**SUPPLIED MATERIAL**
◇ ◇ ◇ ◇ ◇

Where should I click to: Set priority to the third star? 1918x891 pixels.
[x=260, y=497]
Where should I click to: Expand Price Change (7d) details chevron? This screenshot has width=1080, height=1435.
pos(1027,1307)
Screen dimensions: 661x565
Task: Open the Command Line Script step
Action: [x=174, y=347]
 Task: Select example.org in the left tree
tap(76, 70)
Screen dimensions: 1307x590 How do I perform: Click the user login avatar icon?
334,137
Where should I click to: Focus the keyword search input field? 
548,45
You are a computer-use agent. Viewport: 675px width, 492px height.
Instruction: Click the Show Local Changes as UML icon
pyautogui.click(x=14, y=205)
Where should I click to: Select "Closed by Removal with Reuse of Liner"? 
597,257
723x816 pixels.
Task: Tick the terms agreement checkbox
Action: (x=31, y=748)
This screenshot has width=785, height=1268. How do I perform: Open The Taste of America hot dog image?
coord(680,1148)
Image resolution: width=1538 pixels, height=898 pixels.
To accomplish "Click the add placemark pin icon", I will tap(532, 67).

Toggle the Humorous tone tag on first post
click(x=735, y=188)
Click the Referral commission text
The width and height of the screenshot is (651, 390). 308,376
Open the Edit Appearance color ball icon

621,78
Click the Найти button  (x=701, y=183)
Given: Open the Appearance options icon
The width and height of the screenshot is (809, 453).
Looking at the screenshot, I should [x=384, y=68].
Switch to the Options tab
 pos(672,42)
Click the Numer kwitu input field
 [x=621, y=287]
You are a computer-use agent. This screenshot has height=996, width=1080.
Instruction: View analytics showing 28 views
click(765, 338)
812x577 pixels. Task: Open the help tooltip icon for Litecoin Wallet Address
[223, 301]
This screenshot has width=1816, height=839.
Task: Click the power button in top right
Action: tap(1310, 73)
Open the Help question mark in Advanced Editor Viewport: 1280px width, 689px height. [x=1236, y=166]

◇ ◇ ◇ ◇ ◇

Only the lines from the one containing "Click the Найти" through the final line of the data belong in the answer, repeated exactly.

**TASK OUTPUT**
Click the Найти button  (x=701, y=183)
Given: Open the Appearance options icon
The width and height of the screenshot is (809, 453).
Looking at the screenshot, I should [x=384, y=68].
Switch to the Options tab
 pos(672,42)
Click the Numer kwitu input field
 [x=621, y=287]
You are a computer-use agent. This screenshot has height=996, width=1080.
Instruction: View analytics showing 28 views
click(765, 338)
812x577 pixels. Task: Open the help tooltip icon for Litecoin Wallet Address
[223, 301]
This screenshot has width=1816, height=839.
Task: Click the power button in top right
Action: tap(1310, 73)
Open the Help question mark in Advanced Editor Viewport: 1280px width, 689px height. [x=1236, y=166]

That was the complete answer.